Nonetheless, the figures show a ways to go.

“Although the youth homicide rate has declined…this decline has been slower than in previous years,” said Corinne David-Ferdon of the CDC’s injury prevention center, who led the study.

Also, “homicide still consistently ranks in the top three causes of death for young people,” Ferdon told NBC News. Currently, it's No. 2, after accidents. Suicide is No. 3.

In 2010, Ferdon said, 4,828 children and young adults aged 10-24 were murdered in the United States. "That’s about 13 young people lost every day,” she added.

Most of the killings involved firearms, and the decline in homicides using firearms was slower than the decline in those by other means, the CDC report found.

“The overall homicide rate in 2010 (7.5 per 100,000) was the lowest rate during the 30-year period,” reads the report, published in the CDC’s weekly report on death, injury and illness.

“Nearly 80 percent of all homicides during the 30-year study period were firearm homicides. The annual rate of firearm homicide was on average 3.7 times the annual rate of nonfirearm homicide during this period.”

There was an 83 percent spike in youth murders from 1985 to 1993, from 8.7 murders per 100,000 youths in 1985 to 15.9 per 100,000 in 1993. Then they fell by 41 percent to 8.9 per 100,000 in 1999. There has been a gradual decline since, to 7.5 per 100,000 in 2010.

Webster said the United States started acting against youth violence in the 1980s. "There was lots of attention," he said. "A lot of these programs started to come online and there was an enormous amount of effort to try and drag down youth violence."

It's possible those efforts waned later, Webster said. It's also possible that they have prevented what should have been an upsurge of violence, both as part of a natural, long-term cycle and as a result of the economic recession.

"Despite our economic downturn, despite programs being cut for years, despite resources being cut, despite families being more strapped for resources, we haven’t seen a huge spike in youth violence and homicide," Webster told NBC news. "I see that as very positive news. It is becoming less acceptable to use violence."

Males are far more likely to be murdered than females, the report noted, and Africa-Americans are disproportionately more likely to be victims of homicide. And the older youths are far more likely to be killed than the youngest children in the group.

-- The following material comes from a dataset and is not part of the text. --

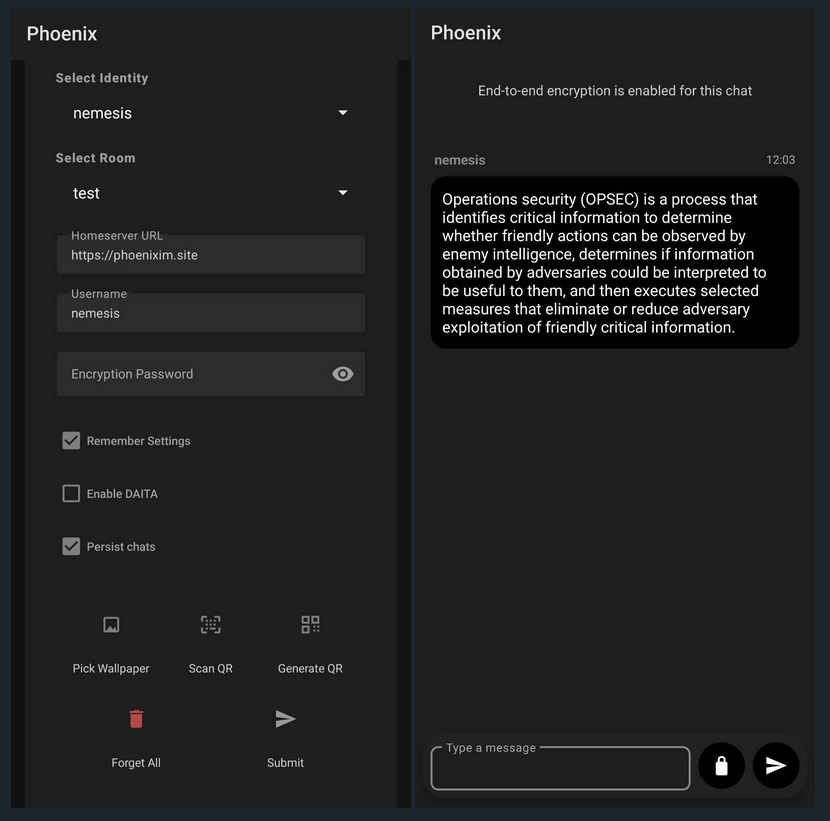Disable the Persist chats checkbox
The width and height of the screenshot is (830, 821).
click(71, 547)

The causes are fairly well understood, the CDC said. “Previous research has linked the rise and subsequent decline in homicide and violent crime in this population to changes in drug use and drug-related crime, shifting community demographics, community-based and problem-oriented policing (i.e., identification and analysis of a specific type of crime to develop customized, coordinated, and improved community response strategies), and varying economic conditions,” the researchers wrote.

“The good news is that prevention is possible,” Ferdon, a behavioral scientist, said. She says communities that use a combination of school, community and family-based intervention programs have a documented reduction in violence.

“The CDC other researchers and partners over time have evaluated different approaches to reducing risk for violence. These types of approaches do reduce risk for violence,” she said. “There is no one reason a young person gets involved with violence. There is no one prevention approach that solves this problem.”

Programs that have been shown to work give youngster better communication skills, encourage parents to be more involved in what their children are doing, and discourage violence in general. Not all programs do work, Ferdon noted. “What we have seen is there is a lot of variablility in these programs,” she said.

She said the Center for the Study and Prevention of Violence at the University of Colorado outlines some, which include intensive family counseling such as parent-child interaction therapy; multisystemic therapy aimed at homes, schools and neighborhoods; and cognitive-behavioral group therapy.

CDC also funds the Prevention Institute’s UNITY program, which targets cities, families, communities and schools with after-school programs, neighborhood-based mentoring programs, mental health services and parenting skills classes.